2.1.2 空氣中CO2濃度對子實體不同生長期內總三萜含量變化規律的影響

空氣中CO2濃度對靈芝子實體總三萜含量變化規律的影響結果見圖2。

圖2 不同CO2濃度組靈芝子實體不同生長期內總三萜含量變化Fig.2 Changes of total triterpene in the different growth stage of Ganoderma lucidum in different concentrations of CO2.

由圖2可以看出，CO2低濃度組靈芝子實體總三萜含量隨靈芝子實體生長發育出現先升高，到靈芝子實體成熟后略有下降；CO2中濃度組靈芝子實體總三萜含量呈一直上升的趨勢；CO2高濃度組靈芝總三萜含量一直維持在一定范圍內保持不變。在子實體發育的各個時期，隨空氣中CO2濃度的升高，靈芝子實體總三萜含量也呈升高趨勢，其中在子實體發育早期差異更明顯。有研究表明，空氣中CO2濃度不僅影響靈芝子實體總三萜含量，而且對不同生長期靈芝總三萜含量的變化規律也有明顯影響[14-17]。

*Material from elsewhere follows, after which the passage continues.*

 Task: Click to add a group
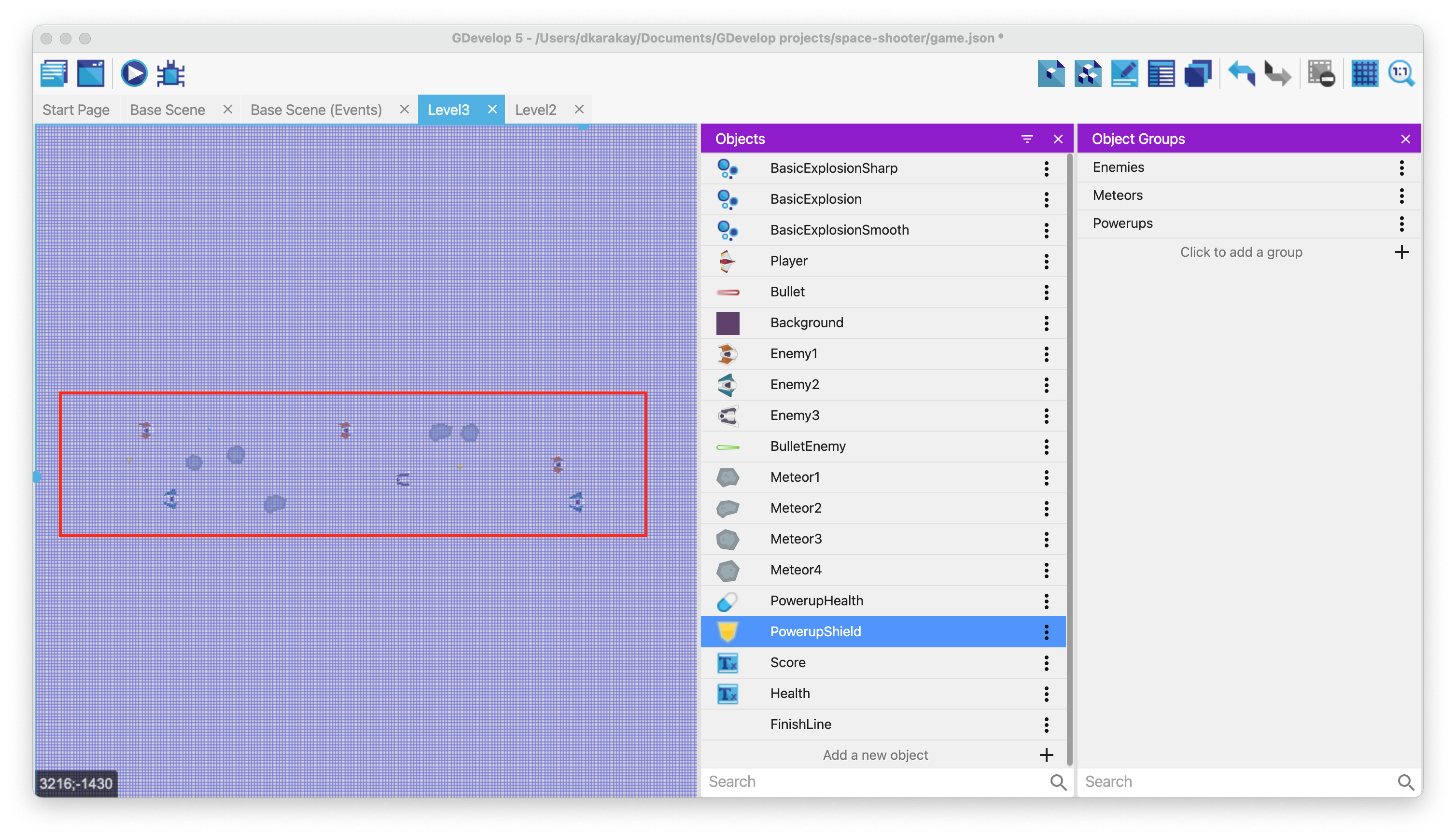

圖3 CO2濃度對不同生長期靈芝子實體中hmgr、sqs、ls基因表達的影響Fig.3 Effect of different concentrations of CO2on the relative expression of gene hmgr,sqs,ls of Ganoderma lucidum in different growth stage

2.2 CO2濃度對子實體總三萜酸合成關鍵酶基因表達量的影響

2.2.1 溶解曲線和擴增效率的分析

內參基因gpd和3個目的基因hmgr、sqs、ls的熒光定量PCR溶解曲線均為單峰，這表明擴增產物特異性較好。

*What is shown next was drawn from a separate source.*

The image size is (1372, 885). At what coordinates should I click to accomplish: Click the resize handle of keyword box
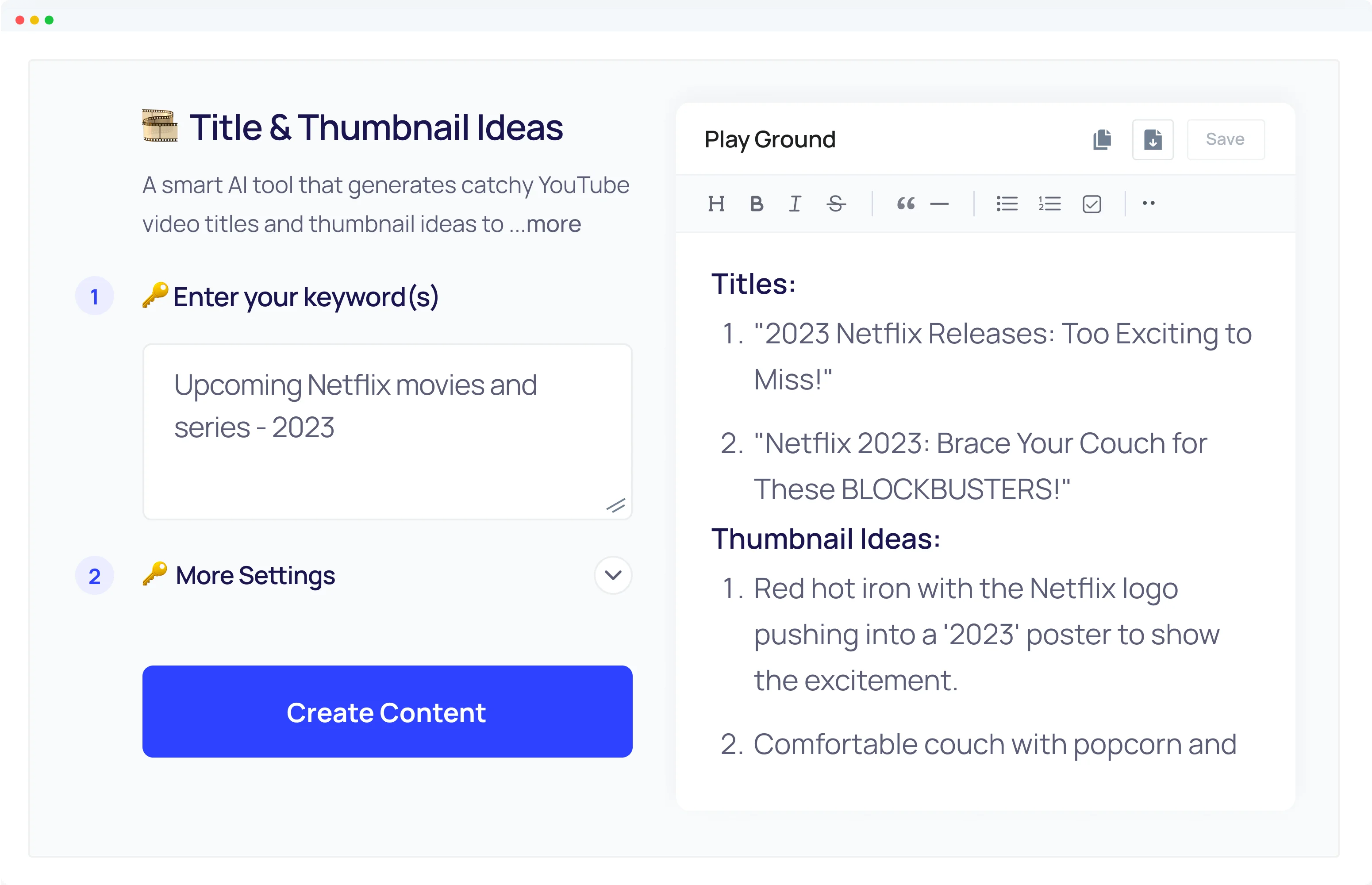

對內參基因和3個目的基因的擴增效率進行分析，擴增效率接近100%，且相對偏差小于5%，可以認為4個基因的擴增效率一致，因此，對不同CO2濃度處理組靈芝子實體三萜酸合成3個關鍵酶基因的表達分析可采用2-ΔΔCt法。

2.2.2 CO2濃度對子實體總三萜合成關鍵酶基因表達量的影響

CO2濃度對不同時期靈芝子實體中總三萜合成途徑關鍵酶基因表達的影響如圖3所示。

由圖3可以看出，在靈芝子實體生長的原基形成期和菌蕾期，CO2濃度的升高促進了基因hmgr表達量的增加，而在靈芝子實體成熟期CO2濃度的升高使基因hmgr的表達量減少。在原基形成期，CO2中、高濃度組中sqs基因的表達量不及CO2低濃度組，而從菌蕾期開始，CO2中、高濃度組中sqs基因的表達量明顯地高于CO2低濃度組，特別是成熟期CO2高濃度組，sqs基因表達量高于其余2組10倍以上。在靈芝子實體生殖生長的各個時期，ls基因的表達量均隨CO2濃度的升高呈階梯升高的趨勢。結合靈芝總三萜的含量來看，ls基因的表達量與總三萜含量變化趨勢一致。

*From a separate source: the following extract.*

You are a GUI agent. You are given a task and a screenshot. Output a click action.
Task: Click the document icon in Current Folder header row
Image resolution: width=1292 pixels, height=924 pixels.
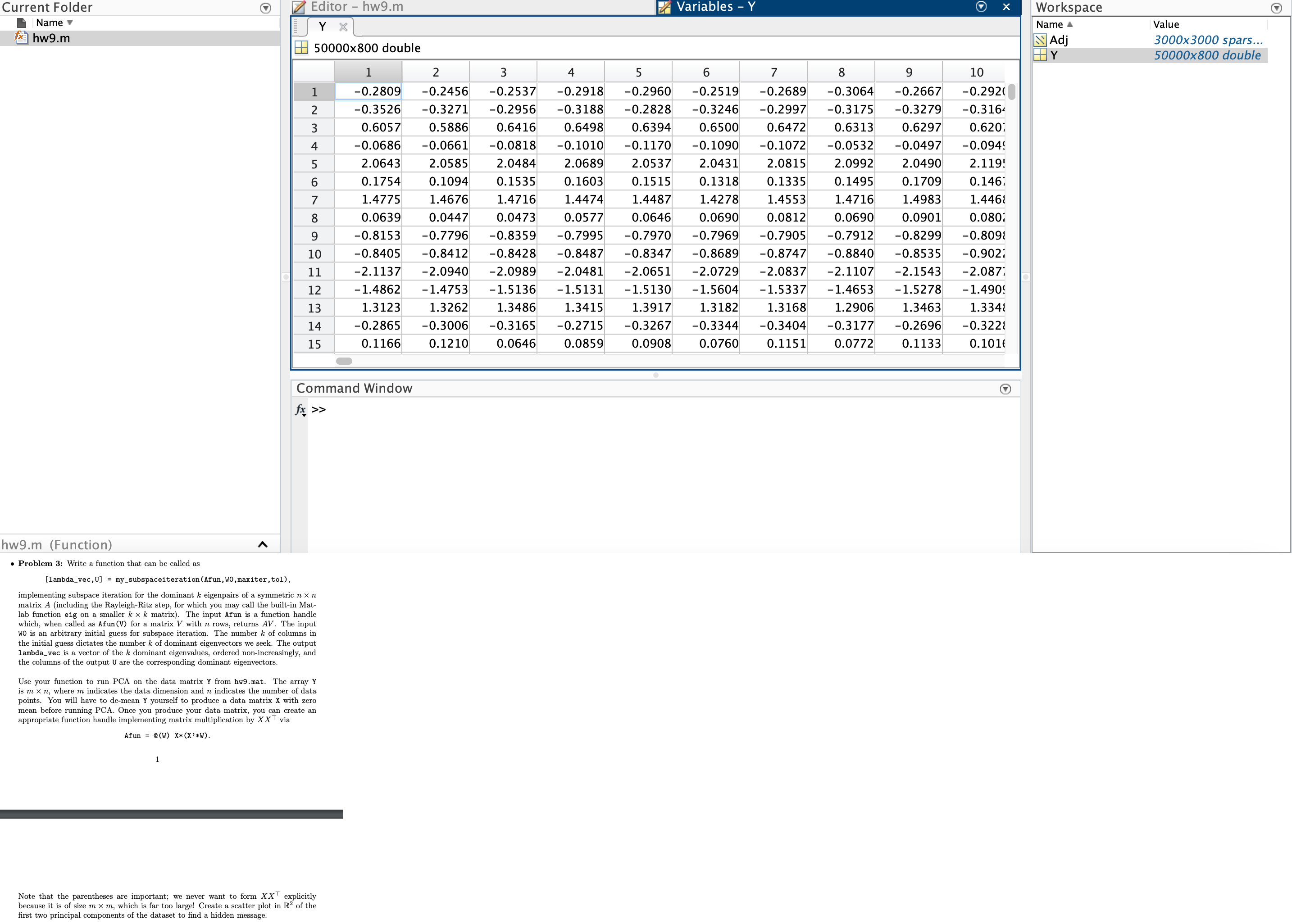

2.2.3 不同CO2濃度組各生長期各基因表達量的變化規律

將不同CO2濃度組原基形成期所測基因的表達量定義為1，研究不同CO2濃度組在各生長期基因表達量的變化規律，結果見圖4～圖6。

圖4 各生長期不同CO2濃度組基因hmgr表達量變化Fig.4 Change of relative expression of gene hmgr of each growth stages in different concentrations of CO2

圖5 各生長期不同CO2濃度組基因sqs表達量變化Fig.5 Change of relative expression of gene sqs of each growth stages in different concentrations of CO2

圖6 各生長期不同CO2濃度組基因ls表達量變化Fig.6 Change of relative expression of gene ls of each growth stages in different concentrations of CO2

從圖4～圖6可以看出，隨著靈芝子實體的生長，hmgr基因的表達量逐漸增加，在開片期表達量會有所下調，但成熟期hmgr基因的表達量又會明顯上調。這說明CO2濃度未影響hmgr基因表達量的變化規律。對于sqs基因來說，在菌蕾期和開片期CO2中、高濃度組中其表達量明顯增加，在成熟期又有所下調；而CO2低濃度組sqs基因表達在子實體發育后期較原基形成期相對偏低。3個濃度組中，ls基因的表達量只在CO2低濃組中菌蕾期有小幅下調，其余均隨靈芝子實體生長而增加。結合總三萜的變化規律來看，ls基因相對表達量的變化幅度與三萜含量的變化規律一致。

3 討論

從形態學上觀察可知，原基形成期低濃度CO2更適宜靈芝原基的生長，菌蕾期適當地升高CO2濃度有利于靈芝菌柄的形成，但在開片期靈芝則無法承受較高的CO2濃度，當CO2濃度高于0.1%時靈芝將不能形成菌蓋。這表明，靈芝子實體在不同生長階段對CO2濃度的承受力不同，其中子實體形成期＞原基形成期＞菌絲生長期。但CO2濃度調控靈芝子實體菌蓋形成的具體作用機制尚不明確，猜測可能與一些子實體內部激素的調控有關[18]。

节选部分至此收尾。